Leonid Pasternak conveyed his impressions of military life in his first large painting – Letter from Home. Pavel Tretyakov immediately acquired this work for his gallery in 1889, raising the artist’s standing and allowing him to marry the pianist Rosalia Kaufman and settle in Moscow. A year later, Rosalia gave birth to their son Boris.
The 1890s and 1900s were an extremely happy period for Leonid Pasternak. He attended the drawing soirées at the house of Vasily Polenov and the studio of Konstantin Korovin. He gave lessons in private schools, illustrated the works of Leo Tolstoy and contributed to the travelling art exhibitions. The artist was famous for his illustrations to Tolstoy’s Resurrection and life portraits of the famous Russian writer. The museum owns three portraits of Tolstoy engraved by Pasternak.
Leonid Pasternak was a master of rapid drawings, capturing characteristic movements and poses. His modelli are often far more powerful than his finished paintings. The artist often sketched the members of his family. The permanent exhibition includes portraits of the artist’s wife and daughters at home, out walking, Rosalia Pasternak at the Sea (1911) and such cosy scenes of domestic life as Twosome at a Table (c. 1910). Contemporaries joked that Pasternak’s children were the main breadwinners in the family. Drawings and lithographs of scenes from the lives of his children enjoyed great popularity among collectors. The Museum of Private Collections also owns a large (204 x 75 cm) and extremely interesting canvas entitled Self-Portrait with the Artist’s Wife. This was part of a modello for Congratulations (1915, Tret. Gal.).
Later, all four children fondly recalled the magical atmosphere of their home. Many famous people visited their apartment on Volkhonka Street. A close friend of Leonid Pasternak since the 1880s, Valentin Serov came here before his death in 1911. Alexander Scriabin and Serge Rachmaninoff played their new works at the house or listened to them being performed by Pasternak’s wife. Jurgis Baltrusaitis, Fyodor Chaliapin, Prince Pyotr Kropotkin, Mikhail Gershenzon and Catherine Breshkovsky came to Volkhonka Street to have their portraits painted. While they were posing, Rosalia Pasternak entertained them on the piano. When Émile Verhaeren moved to Moscow in December 1913, he also sat for Leonid Pasternak.
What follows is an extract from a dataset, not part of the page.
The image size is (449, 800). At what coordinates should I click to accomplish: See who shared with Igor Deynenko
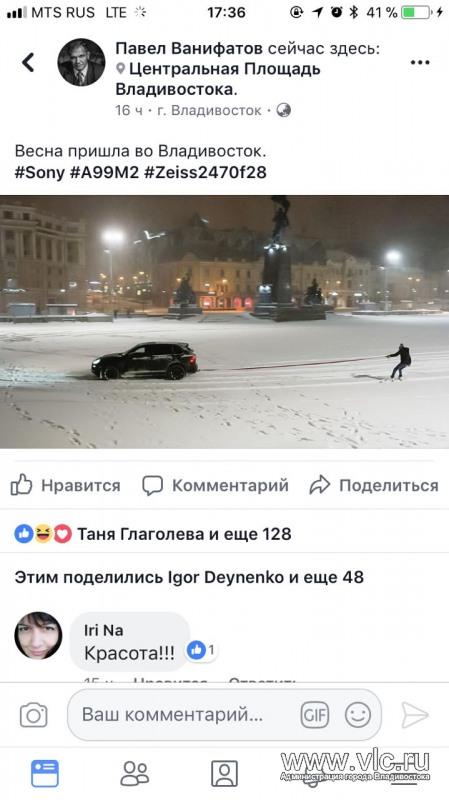[x=189, y=577]
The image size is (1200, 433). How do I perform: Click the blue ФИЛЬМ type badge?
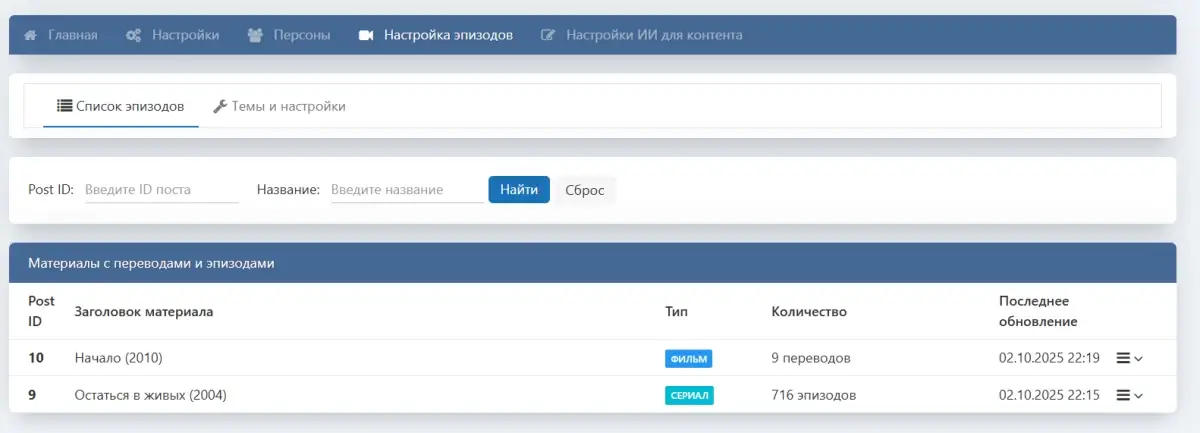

In 1945, six months after the death of his father, Boris Pasternak wrote to his sisters in England: “Amazement at the perfection of his mastery and talent, at the ease with which he worked (jokingly and playfully, like Mozart), at the sheer quantity and quality of what he accomplished; an amazement so vivid and fervent that I am disgraced and destroyed by all comparisons on these points. I wrote to him that he need not be dismayed that his enormous services have not received even a hundredth of the recognition they deserve … that there is no justice in our lives, that fate has neither diminished nor begrudged him, that he will ultimately triumph, having lived such a sincere, natural, interesting, itinerant and rich life, part of it in his blessed nineteenth century and part of it in loyalty to it, rather than in the wild, devastated and fraudulent twentieth century, where I have inherited, instead of everything real that surrounded him, instead of his freedom, prolific work, travels and conscious and beautiful existence, merely pleasant words, which I sometimes hear and which I do not deserve.”